Seperti kita tahu, KH Abdurrahman Wahid alias Gus Dur, akhirnya jatuh dan harus keluar dari Istana Kepresidenan pada 23 Juli 2001. Itu terjadi setelah Majelis Permusyaratan Rakyat yang dipimpin Amien Rais mencabut mandat yang diberikan kepada Gus Dur 20 bulan sebelumnya, 20 Oktober 1999.
Kita tahu, suhu politik yang mengantar jatuhnya Gus Dur begitu mendidih. Begitu banyak permainan politik yang memojokkan Gus Dur hingga tak ada pilihan lain selain lengser. Sebagai tokoh pluralis yang populis dan mantan Ketua Umum Pengurus Besar Nahdlatul Ulama (PBNU), tentu Gus Dur memiliki basis massa pendukung yang melimpah. Jutaan warga nahdliyin marah, massa pendukung Gus Dur bereaksi dan bertekad melakukan perlawanan. Bahkan di berbagai daerah telah terbentuk pasukan berani mati, jumlahnya mencapai ratusan ribu orang, yang siap menyerbu Jakarta untuk mempertahankan Gus Dur “sampai titik darah penghabisan”.
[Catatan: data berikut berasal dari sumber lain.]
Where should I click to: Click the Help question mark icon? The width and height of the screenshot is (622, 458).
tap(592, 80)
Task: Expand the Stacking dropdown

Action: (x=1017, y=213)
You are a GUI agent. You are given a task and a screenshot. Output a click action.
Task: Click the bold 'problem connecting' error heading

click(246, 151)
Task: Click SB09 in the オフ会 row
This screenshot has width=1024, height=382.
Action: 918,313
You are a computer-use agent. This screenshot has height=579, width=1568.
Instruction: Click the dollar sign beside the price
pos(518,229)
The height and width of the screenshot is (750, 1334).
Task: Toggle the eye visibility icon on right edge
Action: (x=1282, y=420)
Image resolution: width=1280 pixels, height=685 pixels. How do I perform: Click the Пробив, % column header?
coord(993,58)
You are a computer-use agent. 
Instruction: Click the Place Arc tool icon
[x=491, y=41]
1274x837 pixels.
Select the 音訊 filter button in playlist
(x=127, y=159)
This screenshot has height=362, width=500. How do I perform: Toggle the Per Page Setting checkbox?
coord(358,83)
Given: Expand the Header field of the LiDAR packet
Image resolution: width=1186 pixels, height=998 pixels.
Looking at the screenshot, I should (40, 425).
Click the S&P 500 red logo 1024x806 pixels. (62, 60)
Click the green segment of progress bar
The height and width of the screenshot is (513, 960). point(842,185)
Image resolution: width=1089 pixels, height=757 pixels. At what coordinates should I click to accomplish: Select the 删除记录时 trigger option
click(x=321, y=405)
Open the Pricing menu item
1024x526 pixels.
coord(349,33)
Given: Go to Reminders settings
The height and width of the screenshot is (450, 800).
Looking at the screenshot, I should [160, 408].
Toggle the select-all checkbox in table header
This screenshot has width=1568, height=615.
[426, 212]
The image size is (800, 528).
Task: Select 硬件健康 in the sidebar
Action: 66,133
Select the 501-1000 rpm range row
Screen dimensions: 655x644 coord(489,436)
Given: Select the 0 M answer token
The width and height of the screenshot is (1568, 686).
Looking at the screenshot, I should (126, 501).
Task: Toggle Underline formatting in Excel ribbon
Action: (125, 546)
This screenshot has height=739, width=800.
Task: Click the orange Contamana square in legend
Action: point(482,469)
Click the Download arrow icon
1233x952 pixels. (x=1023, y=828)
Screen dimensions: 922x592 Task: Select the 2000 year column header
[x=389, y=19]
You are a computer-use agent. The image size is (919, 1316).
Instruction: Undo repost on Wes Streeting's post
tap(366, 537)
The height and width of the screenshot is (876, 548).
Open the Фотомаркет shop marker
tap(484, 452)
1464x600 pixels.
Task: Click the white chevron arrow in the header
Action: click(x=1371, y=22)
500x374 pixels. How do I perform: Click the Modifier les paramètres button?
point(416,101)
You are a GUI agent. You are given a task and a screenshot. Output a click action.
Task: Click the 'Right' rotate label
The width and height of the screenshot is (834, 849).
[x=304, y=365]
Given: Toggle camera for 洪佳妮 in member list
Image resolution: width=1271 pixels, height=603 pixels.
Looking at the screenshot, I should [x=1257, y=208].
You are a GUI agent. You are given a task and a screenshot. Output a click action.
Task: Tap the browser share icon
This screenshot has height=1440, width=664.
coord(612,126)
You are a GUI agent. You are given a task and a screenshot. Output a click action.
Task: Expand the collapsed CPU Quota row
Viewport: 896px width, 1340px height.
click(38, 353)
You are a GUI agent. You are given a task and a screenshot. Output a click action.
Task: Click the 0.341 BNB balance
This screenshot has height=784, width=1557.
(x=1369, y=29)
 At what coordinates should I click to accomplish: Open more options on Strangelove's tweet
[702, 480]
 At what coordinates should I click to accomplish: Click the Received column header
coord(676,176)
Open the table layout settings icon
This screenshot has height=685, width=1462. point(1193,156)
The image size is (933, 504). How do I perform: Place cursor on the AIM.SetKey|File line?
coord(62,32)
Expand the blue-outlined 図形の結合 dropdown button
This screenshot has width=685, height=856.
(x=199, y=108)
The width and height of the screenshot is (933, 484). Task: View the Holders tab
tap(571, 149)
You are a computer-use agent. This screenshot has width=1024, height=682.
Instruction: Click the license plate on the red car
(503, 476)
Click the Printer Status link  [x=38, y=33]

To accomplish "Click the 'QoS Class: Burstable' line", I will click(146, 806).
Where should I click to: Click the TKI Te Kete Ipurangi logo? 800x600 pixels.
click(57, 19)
Lalu apa yang terjadi? Rupanya Gus Dur tak memposisikan diri sebagai politisi, melainkan negarawan. Jika memposisikan diri sebagai politisi, Gus Dur akan mengapitalisasi seluruh dukungan massa tersebut, bahkan akan memperluas basis dukungan massa, untuk dikerahkan guna mempertahankan jabatannya sebagai presiden.
Namun, kita tahu, yang dilakukan Gus Dur justru sebaliknya. Gus Dur mengambil jalan negarawan. Seperti terungkap dalam buku karya Greg Barton berjudul Gus Dur: The Authorized Biography of Abdurrahman Wahid (2008: 463), Gus Dur berkeliling ke berbagai daerah, mengunjungi para kiai dan santri, untuk meredakan kemarahan dan emosi pendukungnya agar tak terjadi pengerahan massa.
Bukan perkara gampang. Gus Dur pun harus berdebat sengit dengan para pendukungnya yang sudah diamuk emosi. Namun, setelah melalui perdebatan panjang dan melelahkan, Gus Dur akhirnya mampu meyakinkan para pendukungnya. Sesuai permintaan Gus Dur, massa pasukan berani itu akhirnya pulang ke rumah masing-masing dan berdoa yang terbaik untuk bangsa Indonesia.